__WHAT YOU NEED TO DO__:
How many athletes did Palestine send to the 2024 Summer Olympics, according to the text on Palestine at those Games, and how does that number compare with its past delegations?

__SUPPLIED TEXT__:
_ _ _ _ _ _ _

- Flag of Palestine
- IOC code: PLE
- NOC: Palestine Olympic Committee
- Website: www.poc.ps (in Arabic)

in Paris, France 26 July 2024 – 11 August 2024
- Competitors: 8 (6 men and 2 women) in 6 sports
- Flag bearers (opening): Wasim Abusal & Valerie Tarazi
- Flag bearers (closing): Omar Yaser Ismail & Valerie Tarazi
- Medals: Gold 0 Silver 0 Bronze 0 Total 0

Summer Olympics appearances (overview)
- 1996; 2000; 2004; 2008; 2012; 2016; 2020; 2024;

= Palestine at the 2024 Summer Olympics =

Palestine competed at the 2024 Summer Olympics in Paris, France, from 26 July to 11 August 2024. It was the nation's eighth appearance at the Summer Olympics since its official debut in 1996.

In the lead-up to the event, concerns were raised about the ability of Palestinian athletes to participate due to the destruction of sporting facilities and the exposure to potential harm amid the Gaza war. The Palestinian Campaign for the Academic and Cultural Boycott of Israel reported that, according to the Palestine Football Association, 69 Palestinian athletes of Olympic sports were killed in Israeli attacks or as a result of the intensification of the Israeli blockade between October 2023 and July 2024, including Nagham Abu Samra, a karateka who was expected to compete in the event, and several members of the national volleyball team, as well as Majed Abu Maraheel, Palestine's first Olympic flagbearer, Hani Al-Masdar, assistant coach of the Palestinian Olympic football team, and Bilal Abu Samaan, coach of the country's athletics team. Gazan weightlifter Mohammed Hamada, who had competed in the 2020 Olympics, lost 20 kg in the famine and injured his knee while transporting water, thus failing to qualify for the 2024 event.

Several members of the Palestinian delegation additionally stressed on the importance they felt Palestinian representation would have in the context of the war, as well as their intention to bring a "message of peace". This included the shirt worn by flagbearer Wasim Abusal during the opening flag parade, which depicted two children playing under warplanes dropping bombs, accompanied by the Olympic rings, olive branches and the Arabic word for 'freedom' (حرية).

==Competitors==
The following is the list of number of competitors in the Games. A total of eight athletes competed, the highest number in Palestinian Olympic history.

| Sport | Men | Women | Total |
|---|---|---|---|
| Athletics | 1 | 1 | 2 |
| Boxing | 1 | 0 | 1 |
| Judo | 1 | 0 | 1 |
| Shooting | 1 | 0 | 1 |
| Swimming | 1 | 1 | 2 |
| Taekwondo | 1 | 0 | 1 |
| Total | 6 | 2 | 8 |

==Athletics==

Palestine sent two middle-distance runners to compete at the 2024 Summer Olympics.

_ _ _ _ _ _ _

Source records:

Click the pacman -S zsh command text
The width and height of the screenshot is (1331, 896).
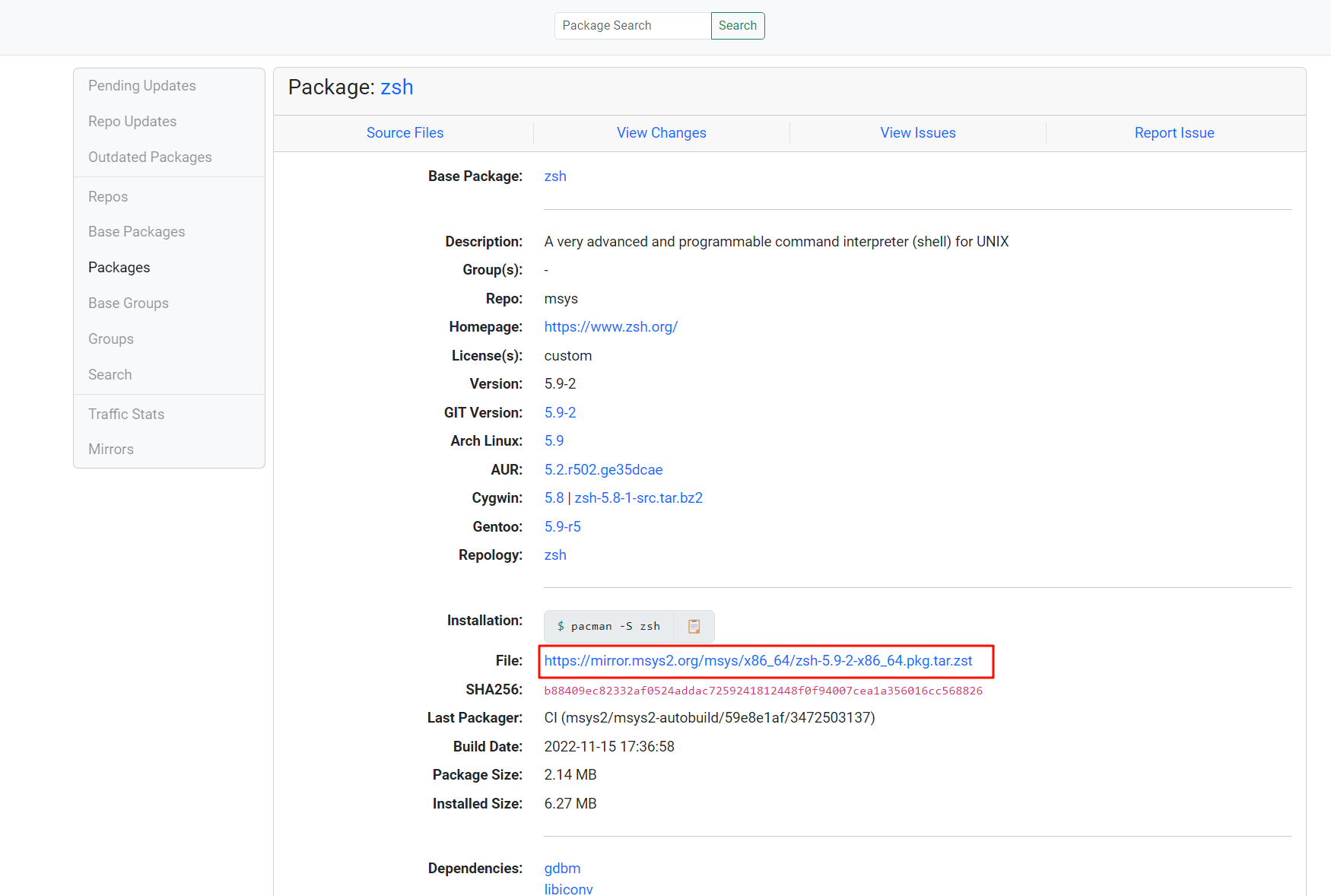pos(608,627)
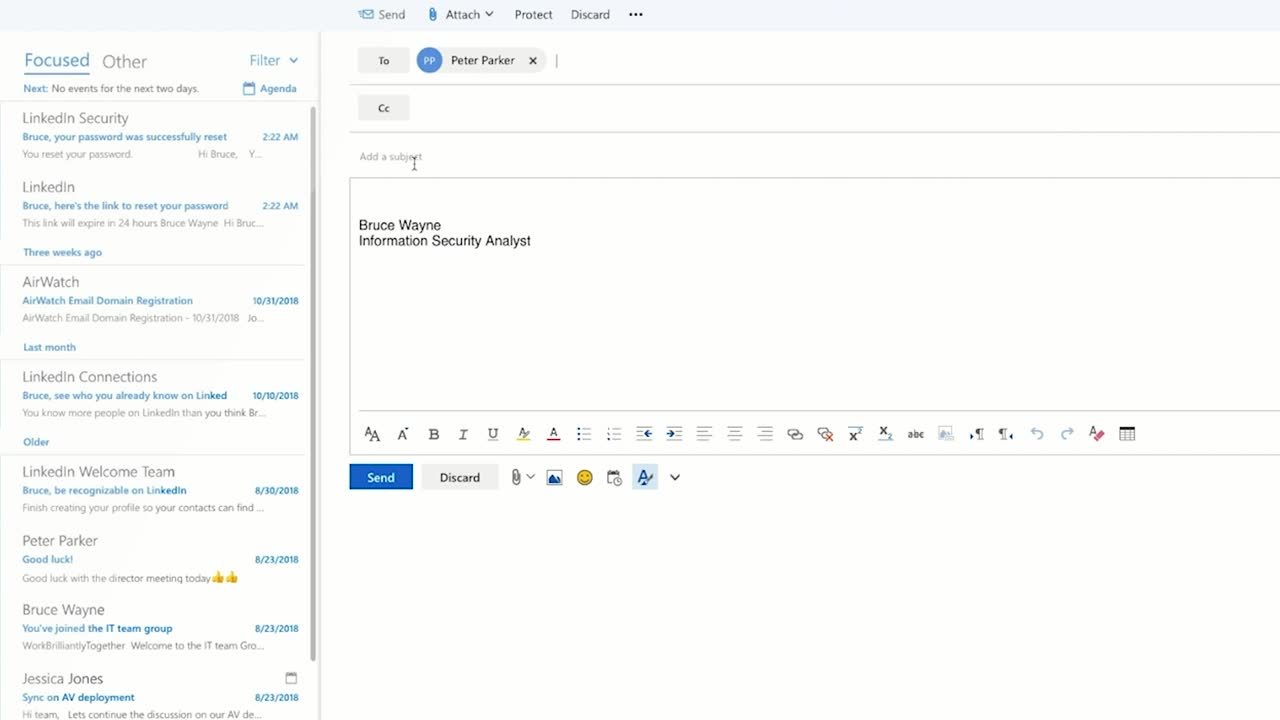Click the Add a subject field
The width and height of the screenshot is (1280, 720).
(x=600, y=157)
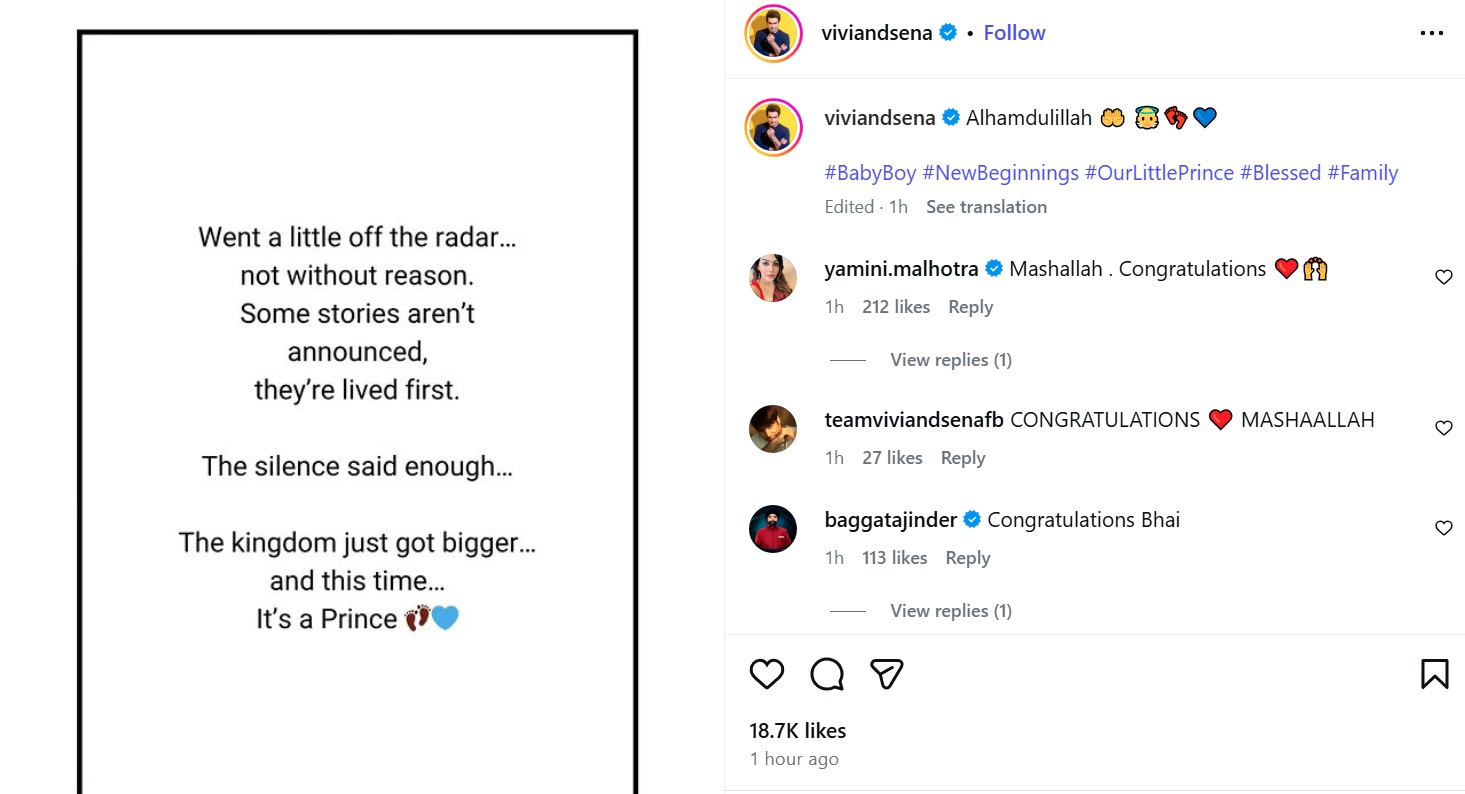
Task: View the 18.7K likes list
Action: [797, 731]
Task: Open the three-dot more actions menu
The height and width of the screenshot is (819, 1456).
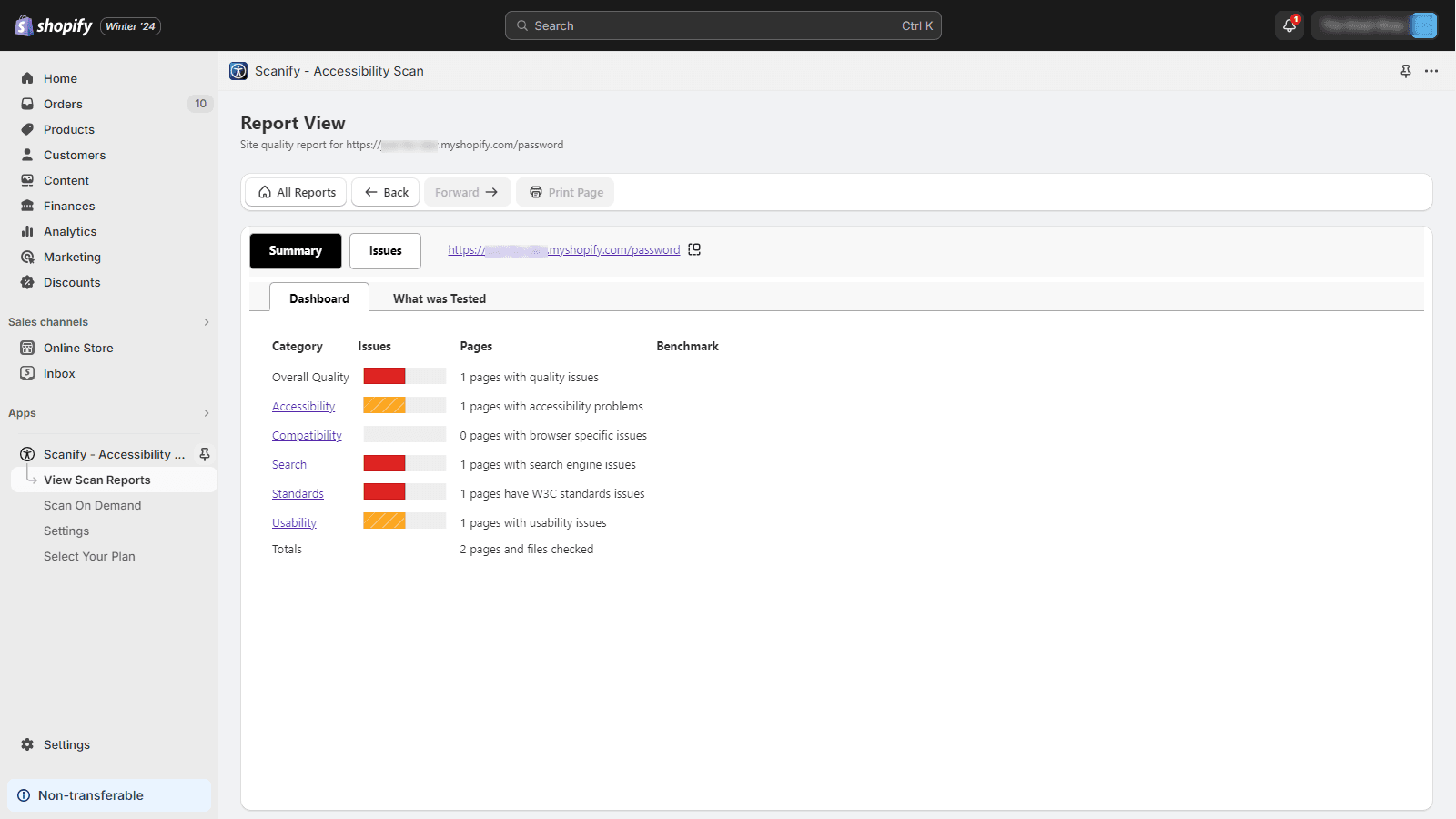Action: [1431, 71]
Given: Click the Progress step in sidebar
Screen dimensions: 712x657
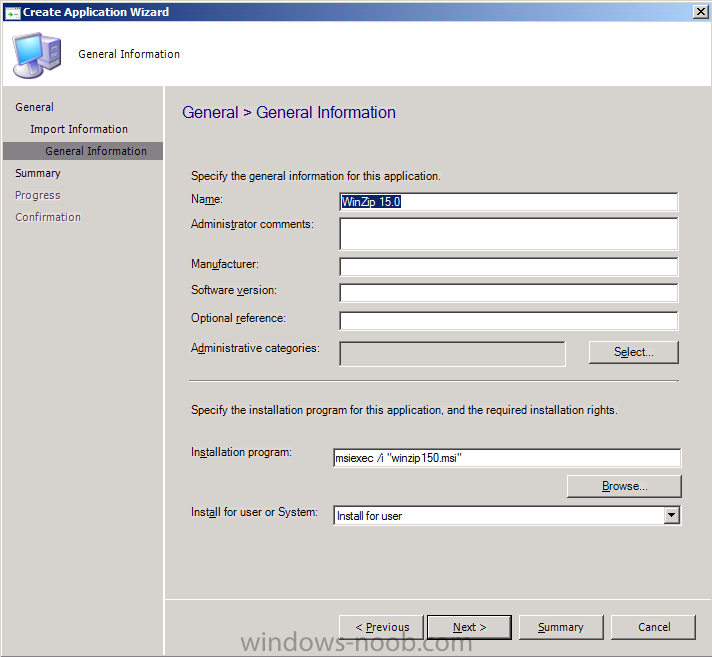Looking at the screenshot, I should tap(38, 195).
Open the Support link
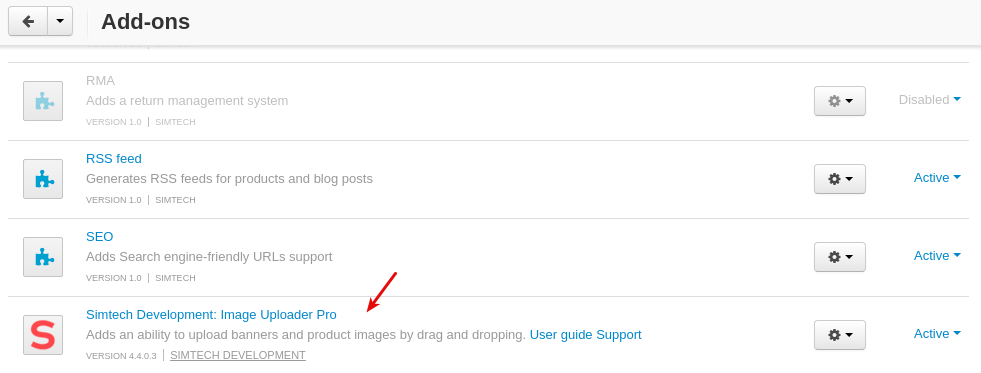981x373 pixels. [x=619, y=335]
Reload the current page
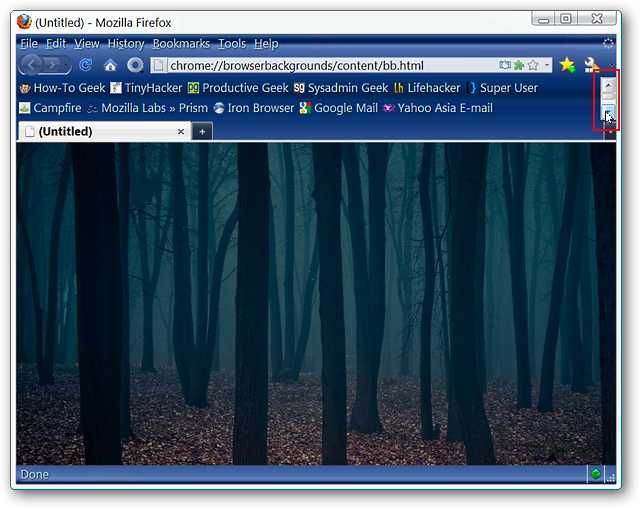 pos(85,65)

_ _ _ _ _ _ _

__ANSWER FOR THIS EXERCISE__:
Eight athletes, the highest number in Palestinian Olympic history.